16 Kasım 2012 Cuma

MEVLANA VE ZİYARETÇİYİ BEKLETMEK

Sultan Veled buyurdu ki:

Bir gün Muineddin Pervane Mevlana’yı ziyarete gelmişti.
Ben Pervane’nin yanında çok oturdum.

Pervane, babamın gelmesini bekliyordu.
Ben kendisine mazeretler beyan edip:

 “ Mevlana çok defa benim Tanrı ile birçok işlerim, hallerim ve istiğraklarım (Tanrısal düşünceye dalmak) olur.

Emirler ve dostlar beni her zaman göremezler, onlar kendi halleri ve halkın işleriyle meşgul olsunlar.
Biz gider kendilerini görürüz” der, dedi.

Pervane tevazu (alçak gönüllülük) gösterdi, (Fakat) bu sırada birdenbire Mevlana çıkıp geldi.

Pervane baş koydu ve:
 “ Bahaeddin Hazretleri, benden son derece özürler diledi.

Ben kulunuz Mevlana Hüdavendigar’ın bize geç gelmesinden bana şöyle bir işaret olduğunu tasavvur ettim:

Bununla siz demek istediniz ki, Ey Pervane!
Muhtaç bir kimsenin beklemesi ne kadar büyük bir zahmettir.
İşte sizin geç gelmenizden benim bu faydam oldu. “ dedi.

Bunun üzerine Mevlana:
“ Bu düşünceniz çok güzeldir.

Fakat öteden beri kaide ve adettir:
Mesela: Birisinin kapısına çirkin bir dilenci gelse, onun sesini tekrar işitmemek ve yüzünü görmemek için ona bir şey verip yolcu ederler.

Fakat güzel yüzlü ve güzel sesli bir dilenci gelse ona hemen bir ekmek parçası verip yolcu etmezler.
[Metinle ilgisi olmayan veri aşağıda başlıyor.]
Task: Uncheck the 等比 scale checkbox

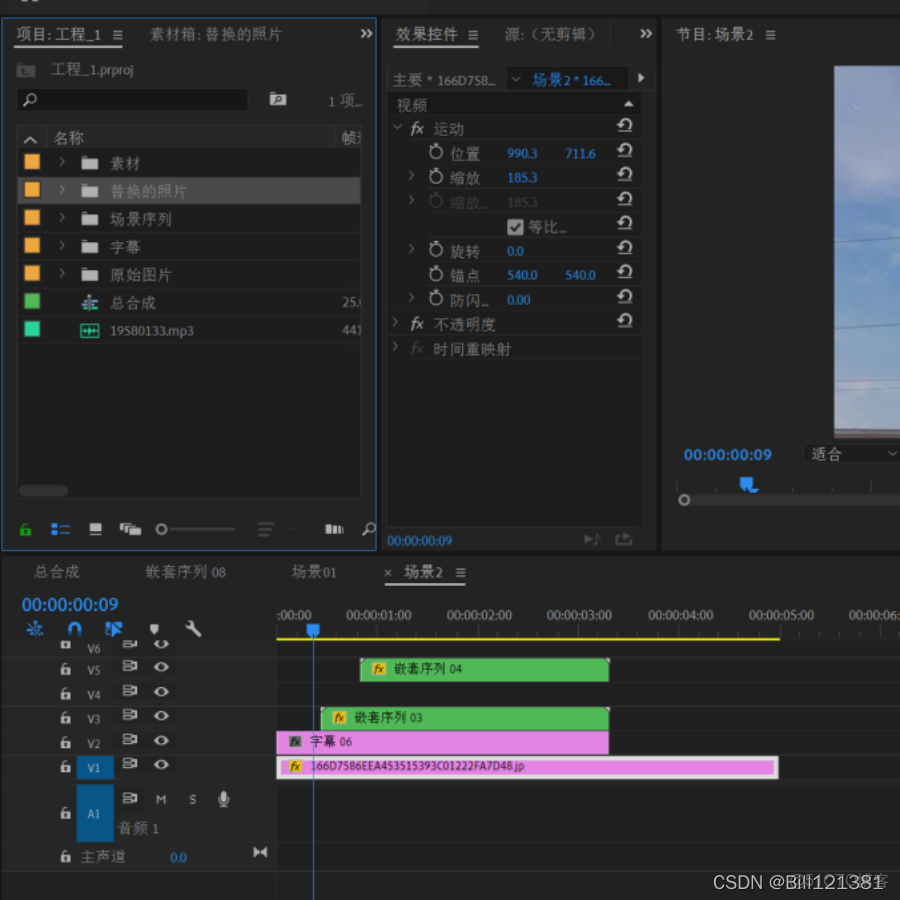Action: coord(516,225)
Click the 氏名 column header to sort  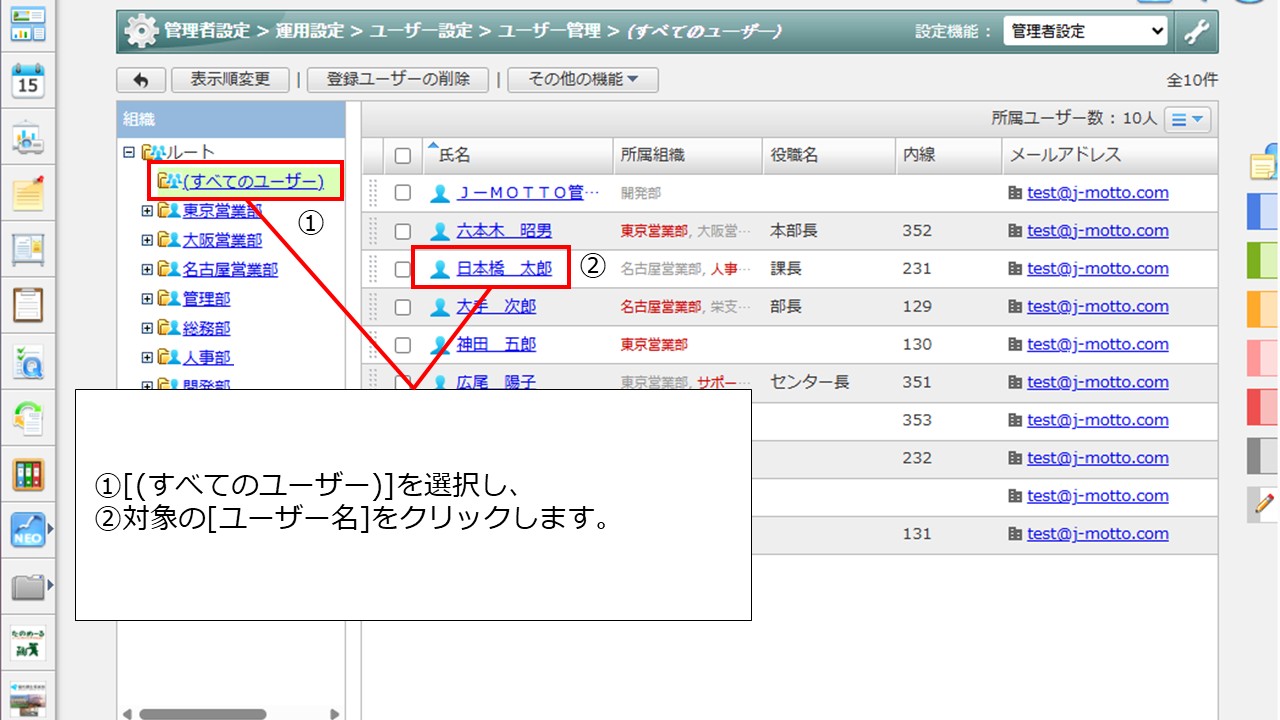(x=455, y=155)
Belki, onun güzel sesini işitmek için kendisine “ ekmek pişinceye kadar biraz sabredip dur” derler.

Bizim de geç gelmemizin sebebi, sizin yalvarmanızın, aşkınızın, ne niyazınızın Tanrı erlerine hoş gelmesi ve bunları daha ziyade işitmek istemelidir ve istedim ki bu ziyaretin, Tanrı yanında daha çok kabul edilsin ” buyurdu.

Bunun üzerine Pervane secdeler etti, sevindi ve Mevlana’ya:
“ Bu kulunuz Hüdavendigar’ın kapısına gelmesi, herkesin benim de kullarınızdan ve kapınızın hizmetçilerinden olduğumu bilmesi içindir” dedi.

Pervane huzurdan çıktıktan sonra mazhar olduğu bu rahmet ve merhametin şükranesi olarak altı bin adet sultani altın müritlerine verdi ve bunu Hüsameddin Çelebi’nin evine götürülüp orada taksim olunmasını emretti.

                                           ****
Yine Sultan Veled buyurdu ki:
Bir gün babam mest olmuştu: Bana

“ Bahaeddin Tanrı, bu âlemin icadının esasını, bu âlemin ne zaman ve nasıl yaratılmış olduğunu ve ne zamana kadar devam edeceğini bana göstermiştir” buyurdu.

Tanrı hakikati daha iyi, bilir.

                                      ***
ARİFLERİN MENKIBELERİ, Şark İslam Klasikleri 29,
Ahmet Eflaki, M.E B. YAYINLARI 489

                                      ***
Neler öğrendik:

1.   Bir yerden isteğimiz verilip hemen uğurlanıyorsak çirkin yüzümüz ve sesimiz var demek olduğunu öğrendik.

2.   Bir yerde bekletiliyorsak kızmamamız gerektiğini öğrendik.

3.   İşi başkasının elinden bekleyenlerin sıkıntılı bir bekleyiş içinde olduklarını öğrendik.

4.   Bekletiliyorsak bize bir mesaj verilmek istendiğini düşünerek o mesajın ne olduğunu kızmadan anlamamız gerektiğini öğrendik.

5.   Her insanın kendine ait işi ve buna ayıracak zamanına saygı göstermemiz gerektiğini öğrendik.

6.   Sevindiysen bunun nişanesi olarak fakir, garip, aciz ve din adamlarını da sen sevindirmelisin.

7.   Mevlana Hazretlerinin Tanrı sırlarını bildiğini öğrendik.

Dua edipte istediğin hemen veriliyorsa Tanrı beni seviyor diye bir zan ile düşünme.
Çirkin dilenci hükmündesindir.

Dua edip istediğin geç oluyorsa Tanrı senin yalvarışını sevdiğinden istediğini geç verdiğini bilmelisin.